In particolare lasciano perplessi le battute sulla scuola.
Dice il leader di Azione: “Tutti i ragazzi italiani di qualunque condizione sociale devono fare il liceo. Chi fa liceo e università risulta fra i migliori studenti d’Europa, chi fa studi tecnici è fra i reietti che non leggono un libro, non conoscono i poteri dello Stato. Gli studi professionali e tecnici devono essere rinviati a dopo”.
E, per chiarire ancora meglio il suo pensiero, aggiunge: “Prima, dobbiamo formare uomo e cittadino. In una società del benessere, fino a 18 anni, s’imparano arte, storia, musica, cultura, cose che daranno un vantaggio competitivo e che, soprattutto, eviteranno la frustrazione che deriva dall’essere incanalati verso una professione che, tanto, cambierà e senza avere altro mondo che non stare sui social e comprare cavolate”.
Abbiamo raccolto i pareri di due dirigenti scolastici molto noti in rete, Emanuele Contu, preside del professionale Puecher-Olivetti di Rho, ed Elisa Colella, del liceo classico Cutelli di Catania.
Dice Emanuele Contu: “Mi infastidisce il messaggio delle sue parole, a partire dall’idea che alcuni saperi siano più nobili di altri, che rendano più liberi il latino e la filosofia, rispetto all’informatica, alla chimica, alla meccanica e alla panificazione e mi infastidisce anche l’idea che certe intelligenze siano più significative di altre, per cui solo la scuola che privilegia le intelligenze inclini a maggiore astrazione possa assolvere al compito di rimuovere gli ostacoli tra la persona e la sua piena realizzazione nella vita”.
“Non mi piace neppure l’idea che alcuni percorsi di studio siano di per sé migliori di altri – afferma ancora Contu – idea che è esattamente la ragione per cui tanta parte della classe dirigente di questo Paese continua a girarsi dall’altra parte quando li si avvisa del fatto che l’istruzione tecnica e professionale non sono serie B e serie C, e che più lasciamo che queste scuole scivolino nel ghetto e più condanniamo all’insuccesso e all’infelicità quanti vi si iscrivono in cerca di un contesto capace di accoglierli, accompagnarli, valorizzarli nei loro infiniti talenti”.

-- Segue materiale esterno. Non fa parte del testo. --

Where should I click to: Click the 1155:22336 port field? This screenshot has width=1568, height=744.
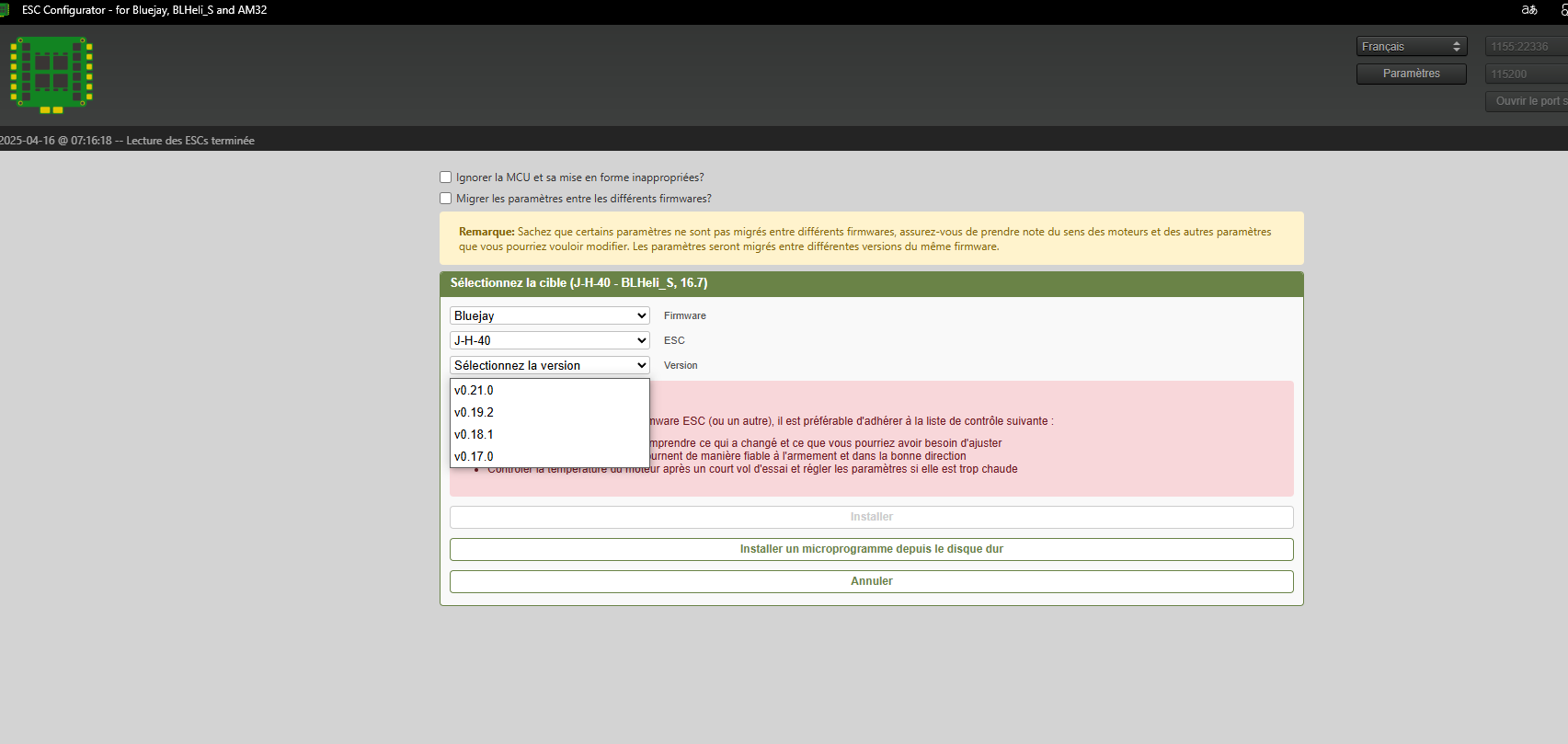(1525, 47)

“Invece di pensare al liceo per tutti – conclude il preside – impegniamoci alla scuola di qualità per tutti. Così sì che faremo qualcosa di equo”.
Dello stesso avviso è Elisa Colella, che è anche la responsabile della rete nazionale dei licei classici: “Sono del tutto d’accordo con Contu.
Secondo me nel nostro Paese i licei ‘più avanti’ sono gli istituti artistici, i licei coreutici, i licei musicali. Questo perché sono le uniche scuole che praticano gli insegnamenti individualizzati. Sono scuole che ‘prendono per mano’ gli studenti e li guidano cercando di potenziare le loro capacità. Non lavorano con un obiettivo unico, uniformante. D’altronde, per essere valorizzati, gli studenti non devono seguire un unico percorso”.
“Gli studenti – conclude Colella – devono avere la libertà di creare, realizzare e potenziare le proprie abilità secondo i propri tempi. L’idea che tutti debbano avere una formazione di tipo liceale è sbagliata: ogni studente deve poter seguire le proprie inclinazioni e i propri interessi”.